Metz : les commerces ouverts ce dimanche, et quatre autres d’ici juillet

La préfecture de la Moselle vient d’autoriser les magasins de la ville de Metz à ouvrir quatre dimanches : 30 mai, 13 et 27 juin et 11 juillet. Hormis l’aide à la relance économique, cette dérogation vise à éviter les regroupements importants dans le cadre de la réouverture hebdomadaire des commerces depuis le 19 mai.

Les commerçants de détail auront la possibilité d’accueillir leurs clients le dimanche, une semaine sur deux, dès ce week-end. En effet, Laurent Touvet, préfet de la Moselle, vient d’autoriser l’ouverture dominicale des commerces de la ville de Metz. Quatre dimanches sont concernés : le 30 mai, le 13 et 27 juin et enfin le 11 juillet. Sans compter l’accompagnement à la relance économique qu’elle entraîne, cette mesure vise à limiter la jauge de population en étendant les plages d’ouverture.

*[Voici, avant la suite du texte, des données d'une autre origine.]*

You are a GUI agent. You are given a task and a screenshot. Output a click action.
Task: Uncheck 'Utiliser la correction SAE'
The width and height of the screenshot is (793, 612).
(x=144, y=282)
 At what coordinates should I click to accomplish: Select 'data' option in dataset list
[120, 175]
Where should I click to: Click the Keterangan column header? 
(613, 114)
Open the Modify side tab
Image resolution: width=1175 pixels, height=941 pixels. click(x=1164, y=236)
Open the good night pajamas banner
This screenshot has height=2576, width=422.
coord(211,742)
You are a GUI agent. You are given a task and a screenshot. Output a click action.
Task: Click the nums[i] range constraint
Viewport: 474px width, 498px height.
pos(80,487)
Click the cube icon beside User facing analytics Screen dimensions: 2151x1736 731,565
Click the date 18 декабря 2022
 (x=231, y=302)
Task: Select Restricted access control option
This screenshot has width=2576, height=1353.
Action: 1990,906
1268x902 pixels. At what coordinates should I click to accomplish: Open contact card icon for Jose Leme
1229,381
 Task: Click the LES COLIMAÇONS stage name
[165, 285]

Maitriser le flux de population

Selon un communiqué de la préfecture, il s’agit d’éviter « les regroupements importants et la concentration des clients dans les établissements afin de diminuer la promiscuité et favoriser la distanciation physique. Il est en ce sens toujours recommandé de ne pas venir en groupe faire ses achats mais de limiter, dans la mesure du possible, ses déplacements dans les magasins à une personne par foyer ».

Volontariat et contraintes horaires

Cette ouverture comprend des modalités précises, toujours communiquées par la préfecture :  « Les commerces ne pourront ouvrir que dans la limite de 10h par jour. Il ne peut être fait appel qu’à des personnes volontaires ayant donné leur accord par écrit à leur employeur pour travailler le dimanche. La durée hebdomadaire du travail reste plafonnée au maximum de 48 heures fixé par le code du travail. Les magasins employant des salariés doivent informer les services de l’inspection du travail de leur ouverture et afficher leurs horaires sur les lieux de travail ».

Le préfet Laurent Touvet, compétent dans ce cadre pour la seule ville de Metz, invite les maires de Moselle à prendre à leur tour un arrêté pour autoriser ces ouvertures dominicales dans leurs propres communes.